#### [Exercise brief]
Where the line containing "Where should I" appears below, begin there and reproduce each line exactly through the last one, omitting pictures.

(Pixel coordinate grounding data)
=-=-=

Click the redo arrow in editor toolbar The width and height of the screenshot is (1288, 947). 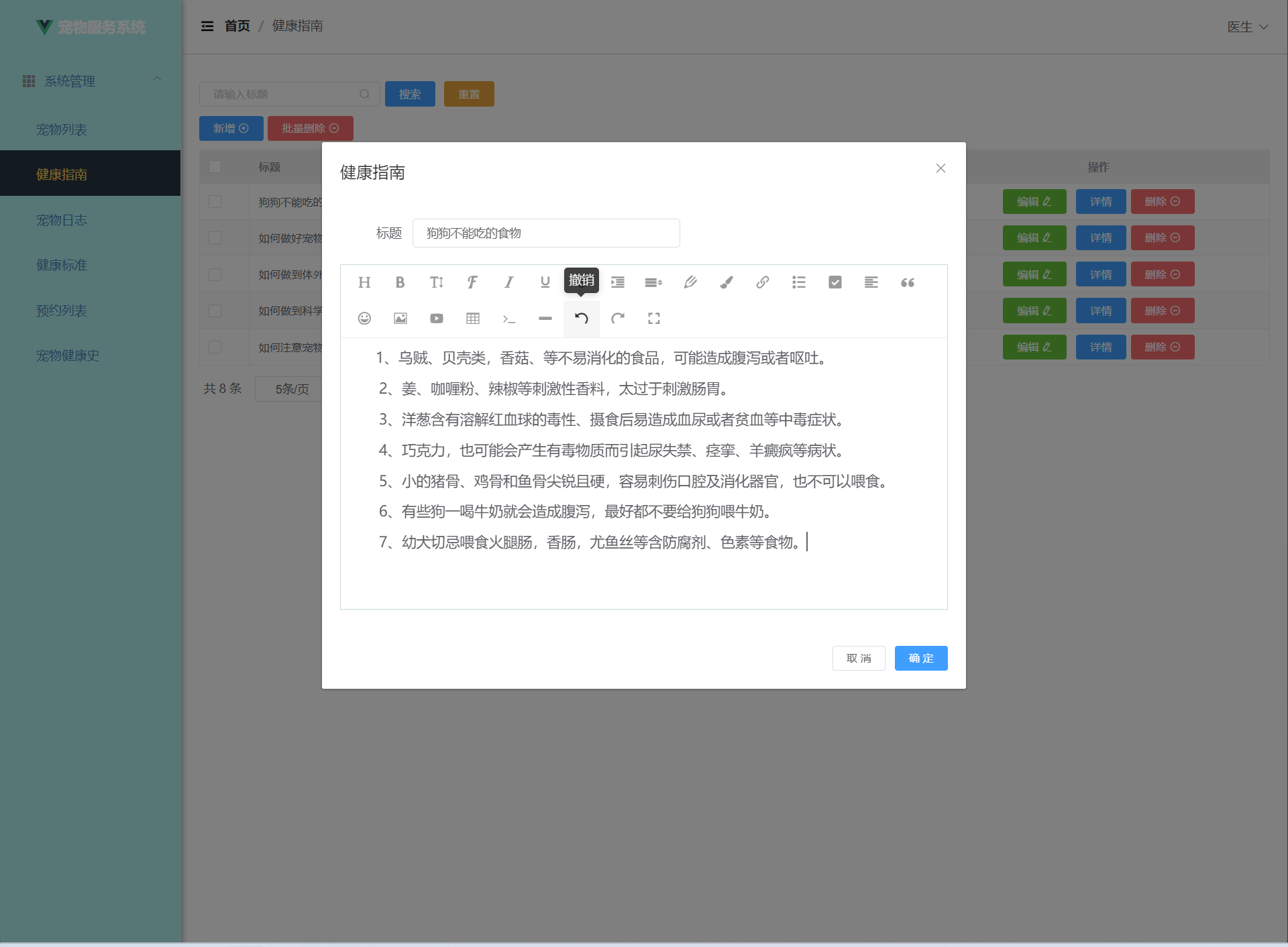tap(617, 319)
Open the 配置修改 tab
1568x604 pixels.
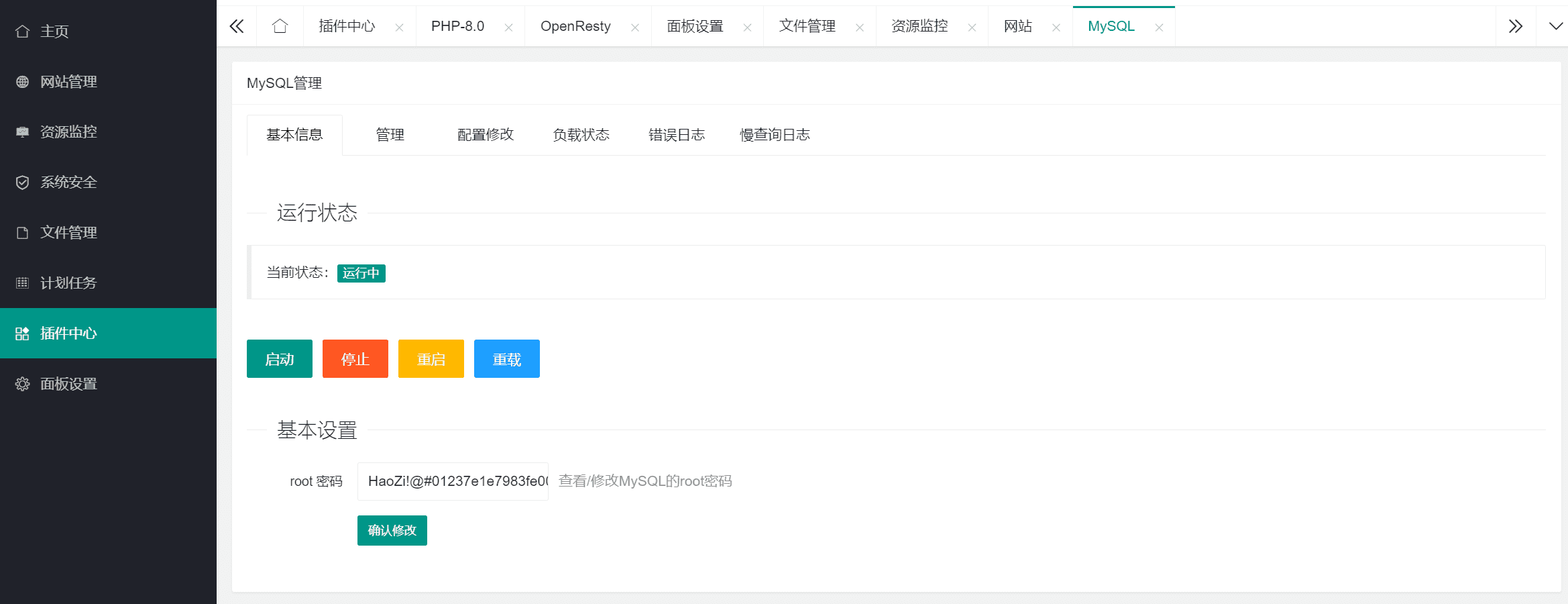click(485, 134)
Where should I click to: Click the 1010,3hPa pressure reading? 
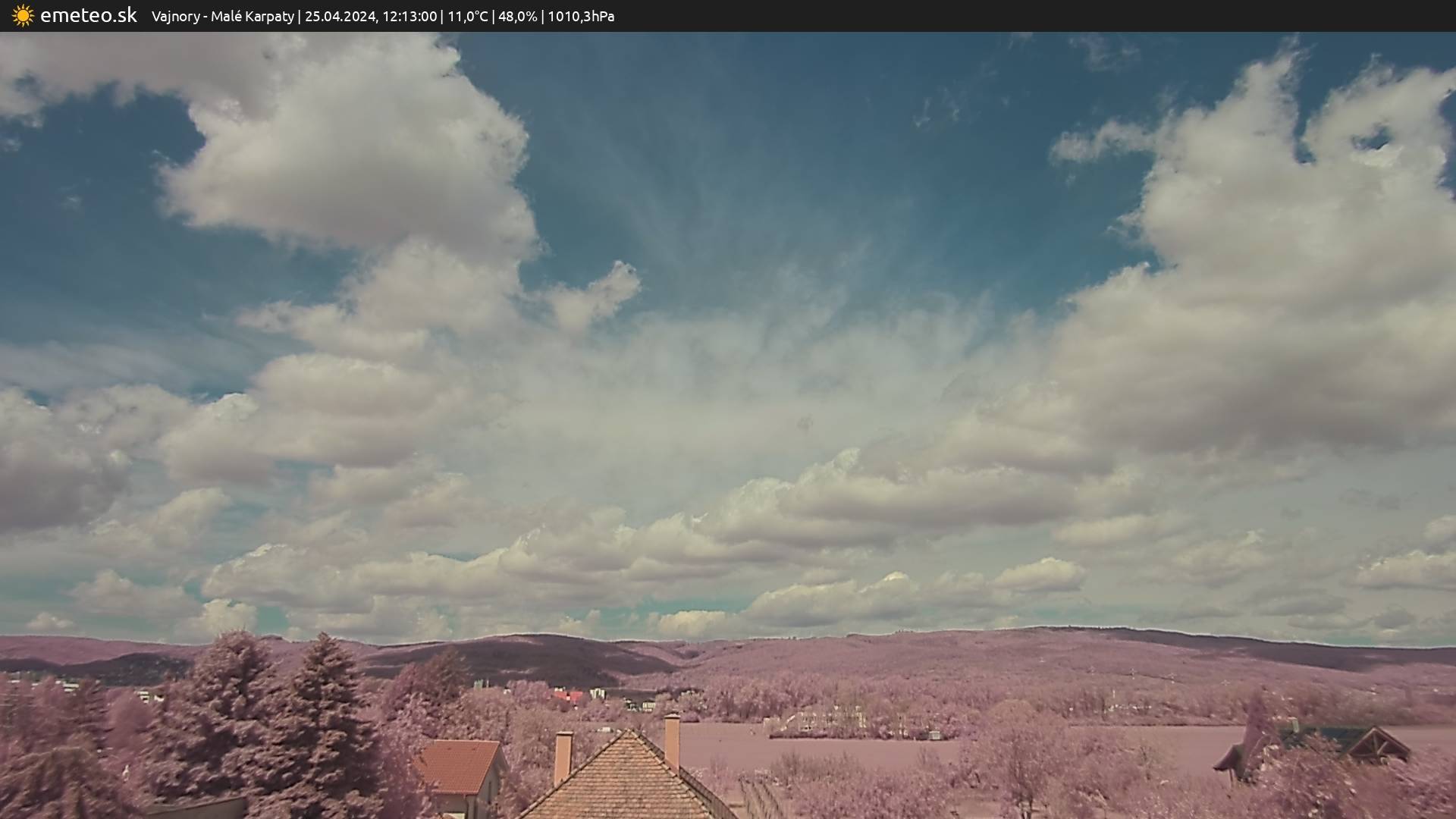581,17
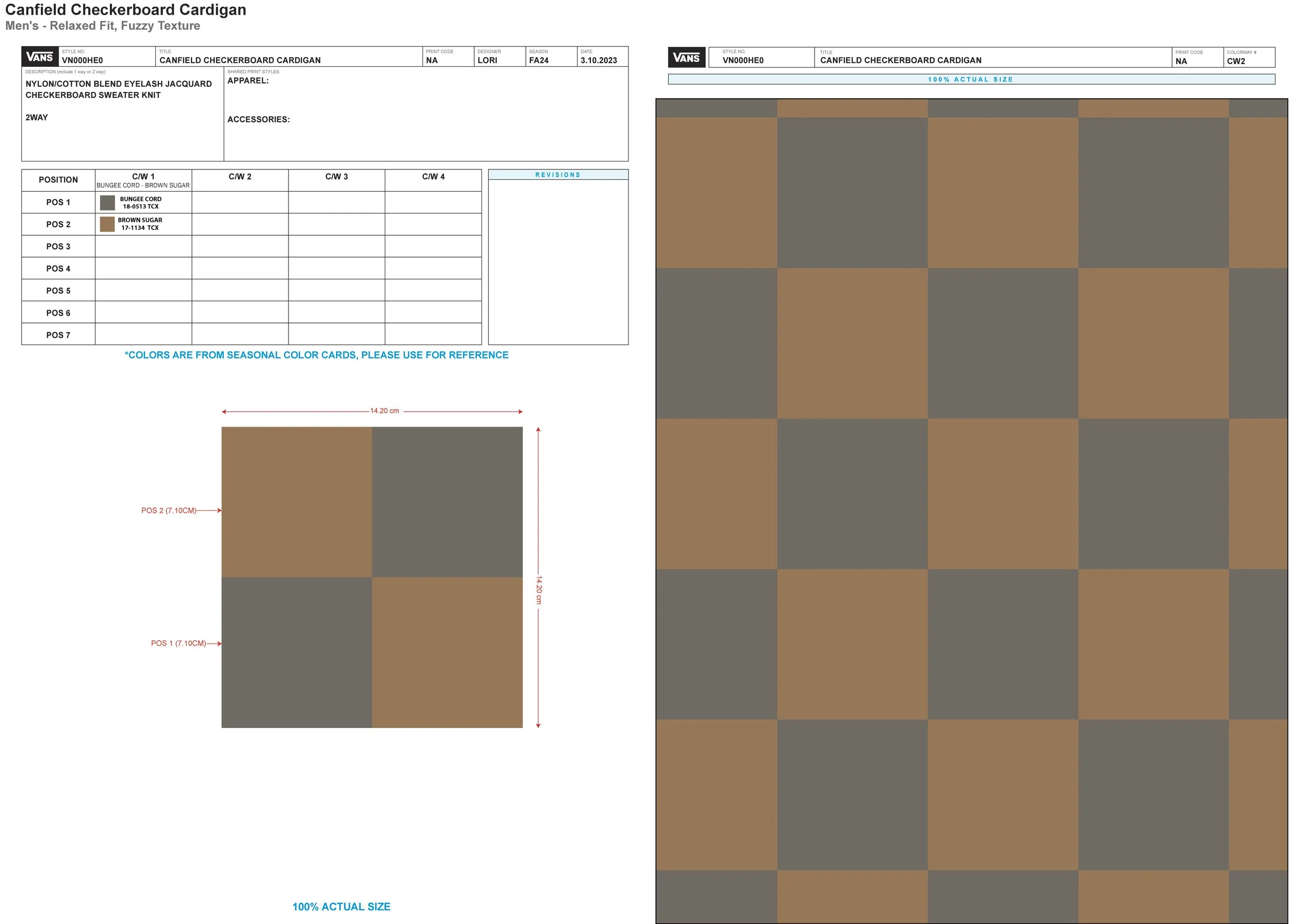Click the POS 1 (7.10CM) arrow label
Image resolution: width=1307 pixels, height=924 pixels.
tap(178, 643)
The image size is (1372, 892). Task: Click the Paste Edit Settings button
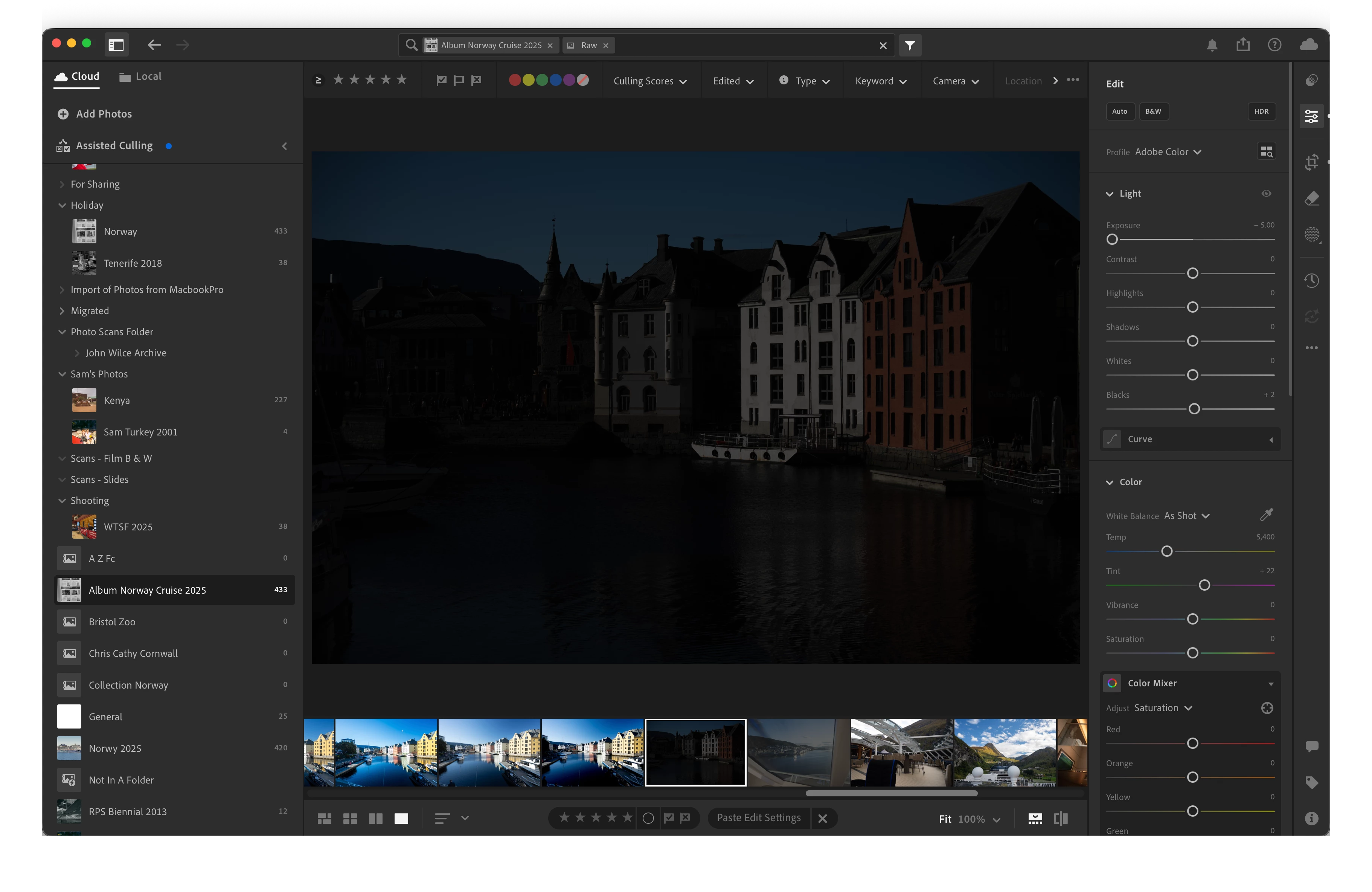coord(759,818)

=-=-=

#### [Response to this task]
Where should I click to: Click the 1010,3hPa pressure reading? 
581,17
Click the POS 1 (7.10CM) arrow label
Image resolution: width=1307 pixels, height=924 pixels.
tap(178, 643)
The image size is (1372, 892). Task: Click the Paste Edit Settings button
coord(759,818)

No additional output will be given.